Acronym Monday: CVE

By: Erich Maas

Proposal Coordinator

Today’s Acronym Monday is brought to you by the acronym CVE and also National Cyber Security Awareness Month.

We’re reaching the end of National Cyber Security Awareness Month, but that doesn’t mean we’re going to lower our voices about it. This weeks acronym is CVE, which stands for common vulnerabilities and exposures.

Let’s define vulnerability as a problem with a software that makes it susceptible to cyber attack. Pretty much any software has a vulnerability of some kind. You may notice when you are asked to do updates for your computer or programs you have installed, most of them include a security update. These updates fix possible vulnerabilities.

The CVE system is used to track all publicly available software’s vulnerabilities to attack. It’s maintained by the MITRE Corporation, and according to their website, they describe CVE as “a dictionary of publicly known information security vulnerabilities and exposures.” What they do is assign a number to each vulnerability they find, and make it available to search by the public. The purpose is to help people make choices about which software they’re using and help inform decisions about cybersecurity policies.

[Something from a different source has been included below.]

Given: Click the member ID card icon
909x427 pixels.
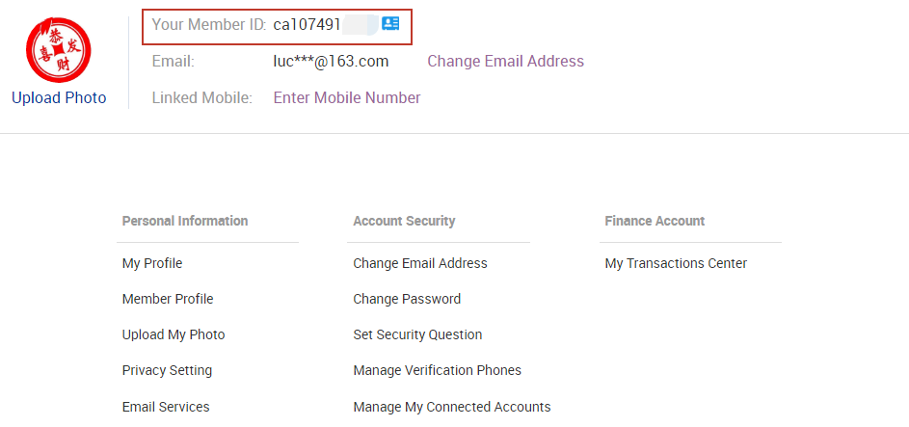Looking at the screenshot, I should click(390, 24).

You can use the National Vulnerability Database or NVD to search for software vulnerabilities. This system pulls the data from CVE. You can search a software by name and see all the vulnerabilities that have been detected, assigned a number, and released to the public. It even shows you a rating of severity so you know how potentially bad each vulnerability is.

This system may not ever be useful to you, but now you know it’s there in case you ever get curious about software vulnerabilities.